1. Discuss in words something you learned in class today or this week.
One of the cool things I learned was being able to add logic to switch between what type of database gets injected into you program. Using SQL light in the development environment, and SQL server in the product environment.
2. Explain the difference between the Stack and the Heap.
While both are used for memory allocation, the stack is the faster more efficient of the two., using a first in first out approach. It stores strongly typed data types and references. When objects from the stack are used, they are passed by value to functions and the like, this means the original variable is not changed. Reference Types are stored in the large, less efficient heap. They are not directly passed into functions, but their references are. These references are pointers to the objects memory location on the heap. So the reference in the stack will not be changed when passed into a function, but the Object in the heap will be changed.
3. Explain the differences between an Interface and an Abstract Class in .NET.

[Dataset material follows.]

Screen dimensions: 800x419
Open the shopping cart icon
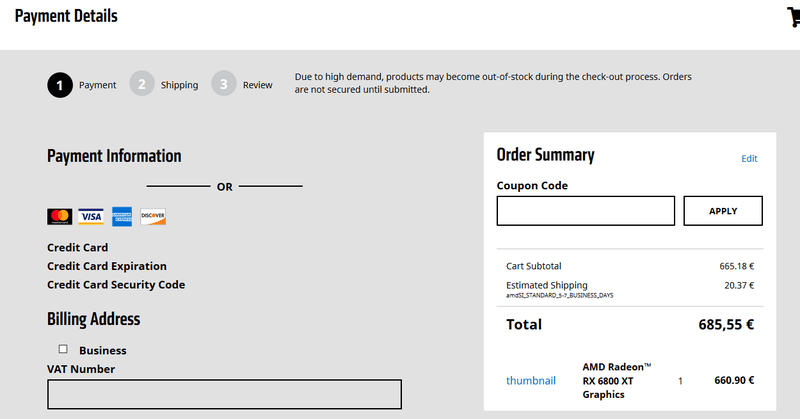click(793, 17)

An abstract class allows you to create functionality that subclasses can implement or override. An interface defines functionality, but does not implement it. So a class that inherits an interface must implement every defined value in the interface. A class can extend only one abstract class, it can take advantage of multiple interfaces.
4. What is a delegate in .NET?
A delegate is a type that represents references to methods with a particular parameter list and return type. When you initialize a delegate, you can associate its instance with any method with a compatible signature and return type. You can invoke the method through the delegate instance.
5. Why can’t you specify access modifiers for items in an interface?
Interfaces are meant to define public APIs. Anything that’s private or protected is an internal component, and so does not belong in an interface. It would not make sense to support protected and private members, for something that is specifically meant for other classes to see.
6. System.Object is the parent class of all .NET classes; In other words all types in .NET (whether implicit, explicit, or user-created) derive from the System.Object class. What are the various methods provided to System.Object’s deriving classes/types?
Equals which determines if two object instances are equal. Finalize tries to free resources and mark the object for garbage collection. GetHashCode which returns a hashcode for the object. GetType that returns the exact run time type of the current instance. ReferenceEquals detirmins whether the specified object instances are the same instance. ToString returns a string that represents the current object.